Now, with respect to the latest petition, Sohlberg said, there is still “nothing new under the sun” but noted that the state had flip-flopped on its position with regard to Khan al-Ahmar from placing it as being an urgent priority to one that is not.
“Although state representatives have argued before us in the past about the urgency, and even great urgency, of implementing its decisions, and although this court has repeatedly allowed the state to implement its decisions, nothing has changed: What has been so far is that which will be, and what has been done so far is that which will be done.
“Now, close to the date set for the hearing of the petition filed in June 2019, in which it was strongly argued against the state’s sins of omission, in its failure to fulfill its obligations, the State representatives have requested to postpone the hearing – after a date was set at the state’s request, once and twice earlier, and after the hearing was postponed at the request of the state. The postponement of the hearing was requested this time until the end of the first quarter of 2021, which we will not be able to accept.”
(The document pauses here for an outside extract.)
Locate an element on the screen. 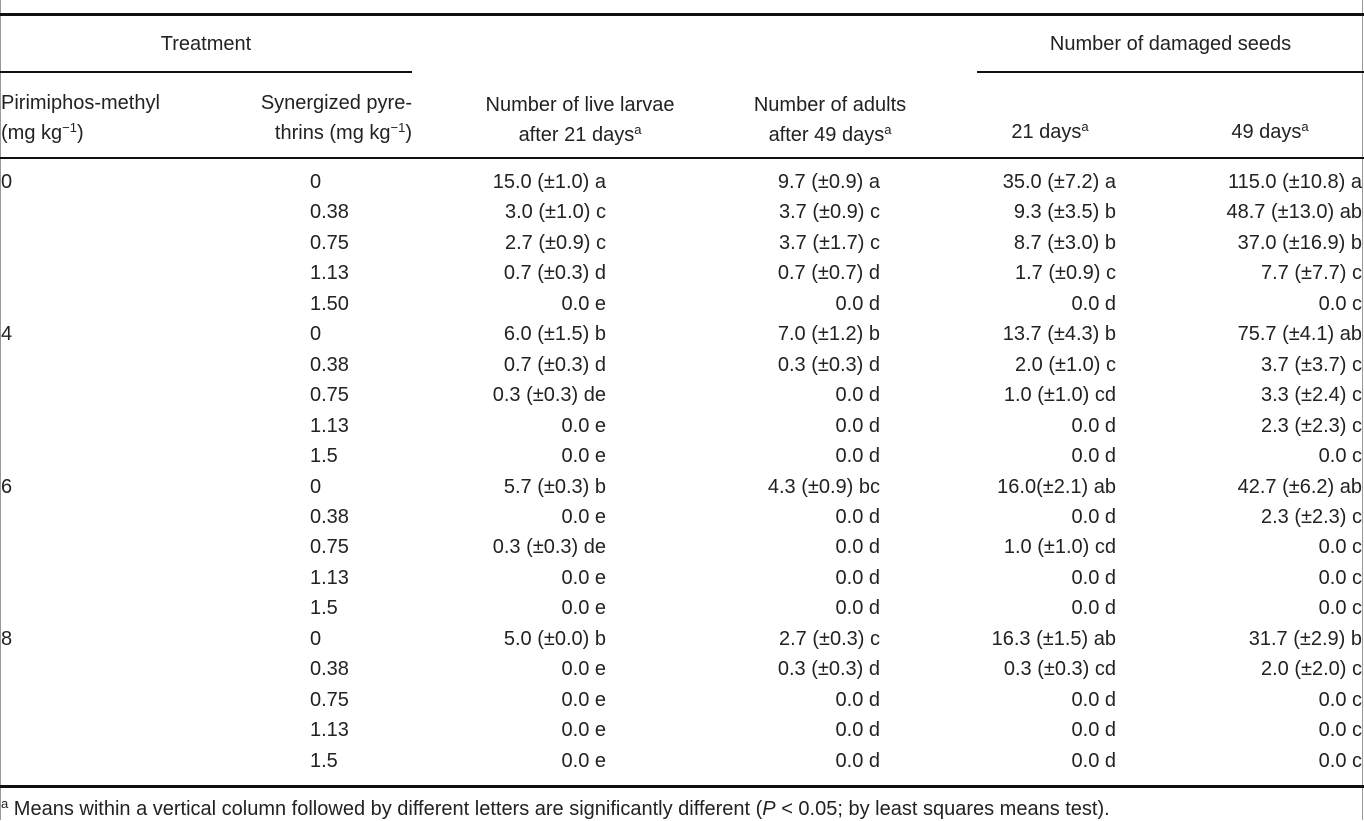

RIGHT-WING nongovernmental group Regavim had filed a petition to the court in June 2019 to force the state to take action after Netanyahu failed to make good on his pledge to evacuate Khan al-Ahmar. In October 2018, Netanyahu had prevented former defense minister Avigdor Liberman from evacuating the village, but said he would do it soon
At the time, International Criminal Court chief prosecutor Fatou Bensouda had warned Netanyahu that the demolition of the village could be considered a war crime.
The Jahalin Bedouin had initially lived in the Negev and were expelled in the 1950s by Israel to the West Bank, when it was under Jordanian rule. The Abu-Dahuk clan of Jahalin first moved to the site of the current Khan al-Ahmar village in the 1970s.
Regavim has claimed that the situation has since been exploited by the Palestinian Authority, which it argued has sought to seize control of as much land in Area C as possible.
“The Khan al-Ahmar case long ago ceased to be an isolated case of a single illegal outpost. It has been an exemplary case of the way the state acts – or more precisely, how it fails to act – when faced with the Palestinian Authority’s takeover of Area C,” Regavim said Monday.
“The government has violated its own commitment, reflected in the High Court of Justice’s ruling many long months ago. The time has come to put a stop to this inexcusable conduct,” it added. “We call upon the High Court to issue a final judgment in this case, requiring the government to raze this illegal outpost immediately and to pay the court fees incurred by its interminable and inexcusable procrastination.”
Attorneys Avi Segal and Yael Cinnamon called on the High Court to reject the state’s request for a delay.
“This petition was submitted half a year ago, and in the time that has passed, no progress whatsoever has been made to conduct any such examination,” they said.
“It’s become standard practice,” the attorneys said. “Every time the deadline for submitting a response arrives, the government submits a request for continuance based on any number of strange and convoluted excuses: transitional governments are unauthorized to respond to the petition, delays caused by the government’s preoccupation with the corona pandemic.
“And now, the government, sworn in over four months ago, has not yet had the opportunity to deal with the issue.”